The ambassador recalled that recently Mr Qureshi had written letters to the Security Council to pay attention to the situation in Jammu and Kashmir.

“The issue of India and Pakistan is always on the agenda of the Security Council,” said the Chinese ambassador while pointing out that “recently, we have also seen some tensions.”

Asked what China’s position on the situation in Kashmir was, he said: “Our position is very clear.” China recognises Kashmir as a territory disputed between India and Pakistan and openly supports Islamabad’s demand for a plebiscite to enable the Kashmiri people to decide their own future.

The ambassador did not explain if the council discussed a report by the UN Military Observer Group over the situation along the Line of Control, as expected, or it was a different brief. Several civilians and soldiers have been martyred due to Indian aggression along the LoC and Pakistan has already warned the council that such violations could further aggravate the situation.

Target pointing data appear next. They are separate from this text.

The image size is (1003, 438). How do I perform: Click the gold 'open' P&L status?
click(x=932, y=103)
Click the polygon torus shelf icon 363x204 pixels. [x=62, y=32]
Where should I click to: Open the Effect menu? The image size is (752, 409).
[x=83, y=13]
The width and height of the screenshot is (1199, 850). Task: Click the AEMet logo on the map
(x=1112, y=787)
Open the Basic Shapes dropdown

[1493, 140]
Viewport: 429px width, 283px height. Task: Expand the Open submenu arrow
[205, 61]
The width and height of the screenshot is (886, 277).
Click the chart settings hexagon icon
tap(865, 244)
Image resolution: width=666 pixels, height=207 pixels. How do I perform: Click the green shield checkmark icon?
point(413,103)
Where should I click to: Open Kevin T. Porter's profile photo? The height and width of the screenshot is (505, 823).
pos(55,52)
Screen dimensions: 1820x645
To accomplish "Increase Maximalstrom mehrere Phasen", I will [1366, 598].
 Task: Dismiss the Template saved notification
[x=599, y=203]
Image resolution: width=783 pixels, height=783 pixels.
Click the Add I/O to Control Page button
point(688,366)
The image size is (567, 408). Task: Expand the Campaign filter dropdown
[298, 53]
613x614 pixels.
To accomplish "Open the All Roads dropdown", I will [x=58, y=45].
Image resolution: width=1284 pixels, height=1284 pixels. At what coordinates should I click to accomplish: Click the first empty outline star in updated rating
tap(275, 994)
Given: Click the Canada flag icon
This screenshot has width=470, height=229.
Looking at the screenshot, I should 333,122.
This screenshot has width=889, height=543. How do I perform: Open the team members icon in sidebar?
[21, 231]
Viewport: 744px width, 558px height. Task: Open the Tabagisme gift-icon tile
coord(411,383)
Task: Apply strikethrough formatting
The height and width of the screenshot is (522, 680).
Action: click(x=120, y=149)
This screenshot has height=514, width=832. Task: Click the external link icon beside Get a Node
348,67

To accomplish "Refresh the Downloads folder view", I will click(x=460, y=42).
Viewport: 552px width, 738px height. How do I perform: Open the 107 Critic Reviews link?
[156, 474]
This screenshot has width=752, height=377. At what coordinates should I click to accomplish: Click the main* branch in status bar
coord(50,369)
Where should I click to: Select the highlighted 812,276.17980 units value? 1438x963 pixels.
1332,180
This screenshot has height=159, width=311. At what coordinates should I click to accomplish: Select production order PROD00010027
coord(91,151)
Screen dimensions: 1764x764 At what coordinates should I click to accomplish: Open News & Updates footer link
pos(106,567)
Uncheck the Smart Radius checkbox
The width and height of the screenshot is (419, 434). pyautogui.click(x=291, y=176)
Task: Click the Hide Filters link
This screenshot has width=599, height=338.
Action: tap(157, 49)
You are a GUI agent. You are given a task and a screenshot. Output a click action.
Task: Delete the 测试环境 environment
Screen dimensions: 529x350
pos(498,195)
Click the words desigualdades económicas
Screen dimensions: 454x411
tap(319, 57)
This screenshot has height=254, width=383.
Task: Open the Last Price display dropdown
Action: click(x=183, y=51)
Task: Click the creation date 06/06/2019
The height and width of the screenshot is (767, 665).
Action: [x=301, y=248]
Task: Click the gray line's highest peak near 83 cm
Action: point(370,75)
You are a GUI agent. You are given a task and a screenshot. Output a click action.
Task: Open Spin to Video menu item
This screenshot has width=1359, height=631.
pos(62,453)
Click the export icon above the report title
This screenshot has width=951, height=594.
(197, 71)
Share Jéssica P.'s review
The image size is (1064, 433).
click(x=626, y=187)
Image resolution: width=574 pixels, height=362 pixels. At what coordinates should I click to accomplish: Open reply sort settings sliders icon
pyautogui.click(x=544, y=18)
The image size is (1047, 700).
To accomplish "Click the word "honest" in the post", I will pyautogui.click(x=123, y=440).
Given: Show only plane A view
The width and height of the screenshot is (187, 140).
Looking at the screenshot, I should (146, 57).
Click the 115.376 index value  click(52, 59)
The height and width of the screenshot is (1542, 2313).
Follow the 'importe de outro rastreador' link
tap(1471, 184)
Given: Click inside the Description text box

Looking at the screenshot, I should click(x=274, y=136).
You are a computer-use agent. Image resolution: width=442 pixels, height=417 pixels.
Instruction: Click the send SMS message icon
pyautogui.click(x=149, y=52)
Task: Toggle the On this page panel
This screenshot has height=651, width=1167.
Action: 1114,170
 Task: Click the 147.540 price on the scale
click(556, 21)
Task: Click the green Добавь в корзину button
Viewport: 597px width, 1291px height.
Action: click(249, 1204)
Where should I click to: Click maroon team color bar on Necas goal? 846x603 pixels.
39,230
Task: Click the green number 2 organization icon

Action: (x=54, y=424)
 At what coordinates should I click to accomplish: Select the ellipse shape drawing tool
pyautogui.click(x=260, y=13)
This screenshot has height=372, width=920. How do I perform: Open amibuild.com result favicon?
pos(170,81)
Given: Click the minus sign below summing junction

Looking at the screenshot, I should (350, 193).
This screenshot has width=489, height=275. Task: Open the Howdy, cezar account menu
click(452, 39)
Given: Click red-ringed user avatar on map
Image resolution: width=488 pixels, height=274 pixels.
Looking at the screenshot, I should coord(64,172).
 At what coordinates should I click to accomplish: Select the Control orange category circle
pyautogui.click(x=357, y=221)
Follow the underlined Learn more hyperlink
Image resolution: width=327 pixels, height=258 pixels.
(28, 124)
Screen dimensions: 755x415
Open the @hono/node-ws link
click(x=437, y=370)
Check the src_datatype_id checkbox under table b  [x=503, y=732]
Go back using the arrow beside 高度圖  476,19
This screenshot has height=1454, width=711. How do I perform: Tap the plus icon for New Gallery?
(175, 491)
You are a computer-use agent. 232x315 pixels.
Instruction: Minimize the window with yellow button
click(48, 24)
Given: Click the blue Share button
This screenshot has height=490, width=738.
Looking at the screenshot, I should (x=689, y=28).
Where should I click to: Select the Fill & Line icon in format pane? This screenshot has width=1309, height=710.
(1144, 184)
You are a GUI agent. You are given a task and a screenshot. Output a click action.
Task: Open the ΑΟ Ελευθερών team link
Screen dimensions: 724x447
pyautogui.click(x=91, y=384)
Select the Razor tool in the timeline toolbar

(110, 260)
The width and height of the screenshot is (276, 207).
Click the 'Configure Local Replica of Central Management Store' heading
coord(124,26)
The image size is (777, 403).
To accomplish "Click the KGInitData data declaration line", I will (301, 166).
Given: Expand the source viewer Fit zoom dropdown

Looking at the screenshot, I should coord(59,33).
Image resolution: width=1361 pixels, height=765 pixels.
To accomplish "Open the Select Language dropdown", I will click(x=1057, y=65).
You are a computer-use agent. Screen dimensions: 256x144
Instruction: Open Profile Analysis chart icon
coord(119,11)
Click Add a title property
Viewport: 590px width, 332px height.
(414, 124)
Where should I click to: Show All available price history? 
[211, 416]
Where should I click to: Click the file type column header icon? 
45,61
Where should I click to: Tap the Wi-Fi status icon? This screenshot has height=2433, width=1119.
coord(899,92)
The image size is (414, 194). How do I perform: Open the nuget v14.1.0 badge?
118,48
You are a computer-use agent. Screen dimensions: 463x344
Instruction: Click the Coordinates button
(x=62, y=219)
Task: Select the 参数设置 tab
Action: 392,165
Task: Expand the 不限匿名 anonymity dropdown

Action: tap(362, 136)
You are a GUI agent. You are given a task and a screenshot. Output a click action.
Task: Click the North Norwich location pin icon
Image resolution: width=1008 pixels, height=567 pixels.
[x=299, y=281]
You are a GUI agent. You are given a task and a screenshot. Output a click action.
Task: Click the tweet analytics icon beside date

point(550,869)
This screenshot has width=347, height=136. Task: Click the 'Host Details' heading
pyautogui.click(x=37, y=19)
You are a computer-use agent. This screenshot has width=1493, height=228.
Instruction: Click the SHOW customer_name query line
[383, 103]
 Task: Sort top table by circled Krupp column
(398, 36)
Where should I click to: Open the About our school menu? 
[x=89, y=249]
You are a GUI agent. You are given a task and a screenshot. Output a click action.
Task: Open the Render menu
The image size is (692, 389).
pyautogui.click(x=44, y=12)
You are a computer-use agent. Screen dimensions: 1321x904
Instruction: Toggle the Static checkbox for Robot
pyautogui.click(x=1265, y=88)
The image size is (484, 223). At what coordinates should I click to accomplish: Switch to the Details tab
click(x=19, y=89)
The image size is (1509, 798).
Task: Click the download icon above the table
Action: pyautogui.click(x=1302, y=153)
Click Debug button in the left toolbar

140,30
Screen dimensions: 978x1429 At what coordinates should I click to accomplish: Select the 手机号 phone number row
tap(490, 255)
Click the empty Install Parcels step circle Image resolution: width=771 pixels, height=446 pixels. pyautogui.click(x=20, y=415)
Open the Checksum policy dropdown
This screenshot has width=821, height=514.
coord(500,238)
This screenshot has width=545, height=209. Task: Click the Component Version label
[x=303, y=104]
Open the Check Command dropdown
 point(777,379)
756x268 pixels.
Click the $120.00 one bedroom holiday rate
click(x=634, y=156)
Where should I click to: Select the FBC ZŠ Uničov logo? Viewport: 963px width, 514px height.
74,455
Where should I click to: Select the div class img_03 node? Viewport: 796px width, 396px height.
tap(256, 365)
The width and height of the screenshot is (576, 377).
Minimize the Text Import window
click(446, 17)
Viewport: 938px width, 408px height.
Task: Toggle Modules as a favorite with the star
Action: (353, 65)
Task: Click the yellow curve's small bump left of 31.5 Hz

On Aug 16, the UNSC also considered the volatile situation in Kashmir, addressing the issue in a meeting focused solely on the dispute. This was the first such meeting since 1965.

The August meeting was held on China’s request, which asked the world body to review the rising tensions between South Asia’s two nuclear powers over the dispute. The issue had remained dormant since December 1971, when the UNSC held its last meaningful meeting on the Kashmir issue.

Another meeting of UNSC’s five permanent members was called on China’s request in December 2019 when the council asked the UN Military Observers Group in India and Pakistan (UNMOGIP) to submit a report on the situation in Kashmir. The council also agreed to hold a special meeting on Kashmir to consider the UNMOGIP report.

On Wednesday evening, Mr Qureshi left for Washington where he is expected to meet US Secretary of State Mike Pompeo as part of his efforts to reduce tensions between Iran and the United States.

The foreign minister has already visited Iran and Saudi Arabia where he urged the leaders of the two countries to exercise restraint.

Mr Qureshi raised the Kashmir issue in his meetings with UN leaders in New York, reiterating Pakistan’s position tensions in Kashmir could lead to a larger conflict in the region. He also urged the United Nations to play its role in resolving this 72-year-old dispute.

New Delhi’s recent annexation of occupied Kashmir has further aggravated the situation, as India placed the valley under a punishing lockdown to curb an expected backlash against the annexation.

New York’s Kashmiri community has planned a major protest outside the UN building on Jan 26, which is India’s Republic Day, to draw attention to India’s illegal annexation and continued human rights violations in the occupied valley.

In a statement on August 8, the UN secretary-general voiced concern over the situation and said, “the position of the United Nations on this region is governed by the Charter of the United Nations and applicable Security Council resolutions.”

The UN chief said he was “concerned over reports of restrictions on the Indian-side of Kashmir, which could exacerbate the human rights situation in the region”, and called on “all parties to refrain from taking steps that could affect the status of Jammu and Kashmir.”